U.S. Open a Indian Wells?

Nell’ormai scarno calendario tennistico, il prossimo slam in programma è lo U.S. Open. L’organizzazione, però, è molto più complicata di quanto già non si possa pensare di questi tempi: infatti, il Billie Jean King National Tennis Center, ossia dove si disputa ogni anno il torneo newyorkese, sta venendo attualmente utilizzato come struttura (temporanea, s’intenda) per la cura dei pazienti Covid-19 e per produrre pasti per i senzatetto.

Tuttavia, l’organizzazione procede, e la USTA è sempre decisa a non disputare il torneo a porte chiuse. In questa ottica, sta tornando in auge una proposta nata a inizio aprile e poi andata nel dimenticatoio: sarebbe possibile disputare gli U.S. Open ad Indian Wells?

Esattamente, proprio la sede del BNP Paribas Open, primo torneo cancellato per colpa del Coronavirus, potrebbe essere utilizzata per disputare gli incontri dell’ultimo slam stagionale. Facciamo due conti: l’Indian Wells Tennis Garden dispone del secondo stadio per il tennis più grande al mondo (16100 posti), uno Stadium 2 da 8000 posti, altri due stadi con rispettivamente capienza di 4000 e 3000 persone, altri 5 campi e 20 per l’allenamento. Una struttura, ad essere riduttivi, stupenda, ma sarà abbastanza per disputare un torneo della categoria superiore?

Campo centrale di Indian Wells

Il primo, ingestibile, problema è il clima. Infatti, nell’arido deserto californiano, le temperature diurne dei mesi di agosto e settembre sono semplicemente incompatibili col tennis: si oscilla, infatti, attorno ai 40 gradi.Le opzioni rimaste, dunque, sono due: o spostare avanti di qualche settimana il torneo rispetto alla data prefissata, con conseguente abbassamento delle temperature, oppure giocare gli incontri solo in notturna, quando il termometro scende ai più accettabili 22-25 gradi.

Ipotizzando risolto il problema temperatura, e andando sul pratico, sorge la questione campi.

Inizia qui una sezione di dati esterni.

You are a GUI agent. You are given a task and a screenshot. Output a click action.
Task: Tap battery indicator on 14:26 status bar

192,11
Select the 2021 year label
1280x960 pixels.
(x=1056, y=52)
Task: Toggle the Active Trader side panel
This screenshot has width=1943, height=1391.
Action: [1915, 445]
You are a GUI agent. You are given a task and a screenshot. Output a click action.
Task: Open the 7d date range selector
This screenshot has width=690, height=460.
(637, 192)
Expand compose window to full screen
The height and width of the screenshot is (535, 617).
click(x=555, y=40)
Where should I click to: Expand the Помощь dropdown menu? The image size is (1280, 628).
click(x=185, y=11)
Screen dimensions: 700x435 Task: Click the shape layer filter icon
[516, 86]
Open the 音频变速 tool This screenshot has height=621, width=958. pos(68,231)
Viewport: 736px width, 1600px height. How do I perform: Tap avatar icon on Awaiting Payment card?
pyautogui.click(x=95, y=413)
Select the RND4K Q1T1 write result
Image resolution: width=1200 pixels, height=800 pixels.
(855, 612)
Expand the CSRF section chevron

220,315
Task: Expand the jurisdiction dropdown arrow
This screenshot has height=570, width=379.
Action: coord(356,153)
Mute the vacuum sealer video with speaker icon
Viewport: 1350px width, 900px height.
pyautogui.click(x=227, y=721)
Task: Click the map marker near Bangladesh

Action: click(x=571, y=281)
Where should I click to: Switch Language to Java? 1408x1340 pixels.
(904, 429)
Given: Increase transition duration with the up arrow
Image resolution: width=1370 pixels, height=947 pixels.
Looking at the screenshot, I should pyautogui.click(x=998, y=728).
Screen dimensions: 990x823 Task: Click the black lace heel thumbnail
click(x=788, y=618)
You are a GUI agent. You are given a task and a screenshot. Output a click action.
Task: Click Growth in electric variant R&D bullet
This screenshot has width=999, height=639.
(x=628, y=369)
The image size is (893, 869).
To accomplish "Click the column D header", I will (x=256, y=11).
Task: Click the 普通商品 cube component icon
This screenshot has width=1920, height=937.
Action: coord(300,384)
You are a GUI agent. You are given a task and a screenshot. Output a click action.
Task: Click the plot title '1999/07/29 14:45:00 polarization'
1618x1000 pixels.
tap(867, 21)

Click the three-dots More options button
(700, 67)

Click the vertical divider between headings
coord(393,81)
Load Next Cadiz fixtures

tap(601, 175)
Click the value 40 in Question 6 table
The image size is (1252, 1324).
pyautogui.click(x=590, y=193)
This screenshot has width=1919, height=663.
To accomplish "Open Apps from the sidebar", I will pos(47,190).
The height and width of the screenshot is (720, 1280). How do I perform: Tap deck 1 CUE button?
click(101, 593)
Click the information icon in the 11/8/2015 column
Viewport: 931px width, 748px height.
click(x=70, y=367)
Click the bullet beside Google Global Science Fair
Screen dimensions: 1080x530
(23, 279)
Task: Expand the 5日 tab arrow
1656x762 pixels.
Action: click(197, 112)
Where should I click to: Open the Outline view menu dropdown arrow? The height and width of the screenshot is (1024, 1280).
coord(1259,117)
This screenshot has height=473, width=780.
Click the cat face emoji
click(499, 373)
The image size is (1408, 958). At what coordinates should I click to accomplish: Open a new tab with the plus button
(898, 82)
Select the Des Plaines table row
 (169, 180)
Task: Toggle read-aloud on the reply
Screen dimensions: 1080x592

Esattamente, perché a Flushing Meadows i campi utilizzati sono 17, non 9 come a Indian Wells. E’ vero, si potrebbe convertire parte di quei 20 deputati all’allenamento in sedi di gioco ufficiale (basti pensare che a New York i campi non interessati da gare sono solo 7), ma comunque le tre settimane di torneo risulterebbero davvero affollate. Non proprio il massimo data la situazione globale.

Esiste poi un insieme di strutture accessorie non considerate dai fan ma fondamentali per televisioni e stampa. Infatti, gli alloggi per i media e gli sponsor dovrebbero essere enormemente ampliati, come anche la sala stampa, che dovrebbe essere grande il triplo di quanto non sia ora per pareggiare quella dell’Arthur Ashe newyorkese.

Pensiamo ora agli spettatori. Guardando i meri numeri, l’ultima edizione di Indian Wells ha registrato 456000 spettatori, contro i 700000 che hanno guardato gli U.S. Open dagli spalti. Gli ingressi, e quindi gli introiti per la USTA, ne risentirebbero pesantemente; a ciò bisogna aggiungere anche la rigidità dei vigili del fuoco della Coachella Valley: essi, infatti, hanno più volte bloccato l’ingresso al torneo Californiano per raggiunta capienza massima.

Non sono da dimenticare, poi, i parcheggi: seppur essi siano stati ampliati numerose volte durante le ultime edizioni del BNP Paribas Open, bisogna considerare l’utilizzo molto maggiore di vetture private in California rispetto a quanto non accada a New York. Questo non può che porre la tematica dei posti auto tra le priorità maggiori della USTA.

Ultimi, ma non meno importanti, sono gli alloggi. L’enorme incremento di spettatori del torneo di Indian Wells (si è passati dai 300000 di 10 anni fa ai già citati 456000 dell’anno scorso) ha reso sempre più difficile trovare stanze libere per tutti i partecipanti e per le loro entourage. Non sarebbe difficile, quindi, essere obbligati ad alloggiare a 60-70 chilometri di distanza dagli impianti, come già successo ad alcuni durante il normale Master 1000.

Visto tutto questo, è davvero possibile il trasferimento ad ovest?